Medium-term activities.
In medium term, we want to extend the polyhedral model for more general data-structures like lists and sparse matrices. For that purpose, we need to find polyhedral (or other shapes) abstractions for non-array data-structures; the main difficulty is to deal with non-linearity and/or partial information (namely, over-approximations of the data layout, or over-approximation of the program behavior). This activity will rely on a formalization of the optimization activities (dependency computation, scheduling, compilation) in a more general Abstract-Interpretation based framework in order to make the approximations explicit.

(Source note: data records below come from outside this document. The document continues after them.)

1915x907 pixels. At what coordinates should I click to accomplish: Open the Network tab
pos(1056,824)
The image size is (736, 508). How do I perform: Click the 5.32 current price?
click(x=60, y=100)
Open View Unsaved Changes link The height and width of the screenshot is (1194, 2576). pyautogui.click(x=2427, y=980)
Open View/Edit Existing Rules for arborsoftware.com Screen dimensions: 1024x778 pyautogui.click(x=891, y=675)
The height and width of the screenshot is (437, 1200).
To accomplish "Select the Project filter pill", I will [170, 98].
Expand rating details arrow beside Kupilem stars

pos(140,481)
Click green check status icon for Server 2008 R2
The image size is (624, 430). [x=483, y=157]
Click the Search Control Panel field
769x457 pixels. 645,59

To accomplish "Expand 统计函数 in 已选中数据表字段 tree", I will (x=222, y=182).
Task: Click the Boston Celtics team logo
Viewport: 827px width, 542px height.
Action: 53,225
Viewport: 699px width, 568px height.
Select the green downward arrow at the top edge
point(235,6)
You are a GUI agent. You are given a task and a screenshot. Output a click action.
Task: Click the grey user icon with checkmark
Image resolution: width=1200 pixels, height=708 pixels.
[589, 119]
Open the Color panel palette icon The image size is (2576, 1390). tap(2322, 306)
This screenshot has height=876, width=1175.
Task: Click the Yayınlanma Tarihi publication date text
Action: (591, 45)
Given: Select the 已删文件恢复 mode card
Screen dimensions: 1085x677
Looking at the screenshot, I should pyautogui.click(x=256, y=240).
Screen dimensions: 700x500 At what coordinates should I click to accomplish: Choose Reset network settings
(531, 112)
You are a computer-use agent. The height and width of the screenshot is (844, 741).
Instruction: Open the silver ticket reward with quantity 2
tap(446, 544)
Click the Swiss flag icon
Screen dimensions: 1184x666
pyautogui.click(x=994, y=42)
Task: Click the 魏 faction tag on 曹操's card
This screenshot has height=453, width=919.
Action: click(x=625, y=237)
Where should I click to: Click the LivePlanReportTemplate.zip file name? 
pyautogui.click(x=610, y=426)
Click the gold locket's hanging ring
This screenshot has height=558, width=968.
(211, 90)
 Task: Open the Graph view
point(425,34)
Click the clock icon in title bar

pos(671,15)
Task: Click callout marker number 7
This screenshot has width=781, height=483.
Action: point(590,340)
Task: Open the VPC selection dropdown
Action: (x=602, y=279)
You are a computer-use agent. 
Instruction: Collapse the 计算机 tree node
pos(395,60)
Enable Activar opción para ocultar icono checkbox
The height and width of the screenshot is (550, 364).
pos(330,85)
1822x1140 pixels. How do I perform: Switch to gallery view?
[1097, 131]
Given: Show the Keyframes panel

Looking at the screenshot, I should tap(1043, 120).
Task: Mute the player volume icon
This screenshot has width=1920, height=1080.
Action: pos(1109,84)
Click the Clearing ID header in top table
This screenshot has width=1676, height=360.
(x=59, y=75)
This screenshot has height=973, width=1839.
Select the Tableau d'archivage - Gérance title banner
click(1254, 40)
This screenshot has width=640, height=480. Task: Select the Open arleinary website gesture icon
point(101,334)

At the same time, we plan to continue to work on scaling static analyses for general purpose programs, in the spirit of Maroua Maalej's PhD [47], whose contribution is a sequence of memory analyses inside production compilers. We already began a collaboration with Sylvain Collange (PACAP team of IRISA Laboratory) on the design of static analyses to optimize copies from the global memory of a GPU to the block kernels (to increase locality). In particular, we have the objective to design specialized analyses but with an explicit notion of cost/precision compromise, in the spirit of the paper [41] that tries to formalize the cost/precision compromise of interprocedural analyses with respect to a “context sensitivity parameter”.
Long-term activities.
In a longer-term vision, the work on scalable static analyses, whether or not directed from the dataflow activities, will be pursued in the direction of large general-purpose programs.
An ambitious challenge is to find a generic way of adapting existing (relational) abstract domains within the Single Static Information [26] framework so as to improve their scalability. With this framework, we would be able to design static analyses, in the spirit of the seminal paper [31] which gave a theoretical scheme for classical abstract interpretation analyses.
We also plan to work on the interface between the analyses and their optimization clients inside production compilers.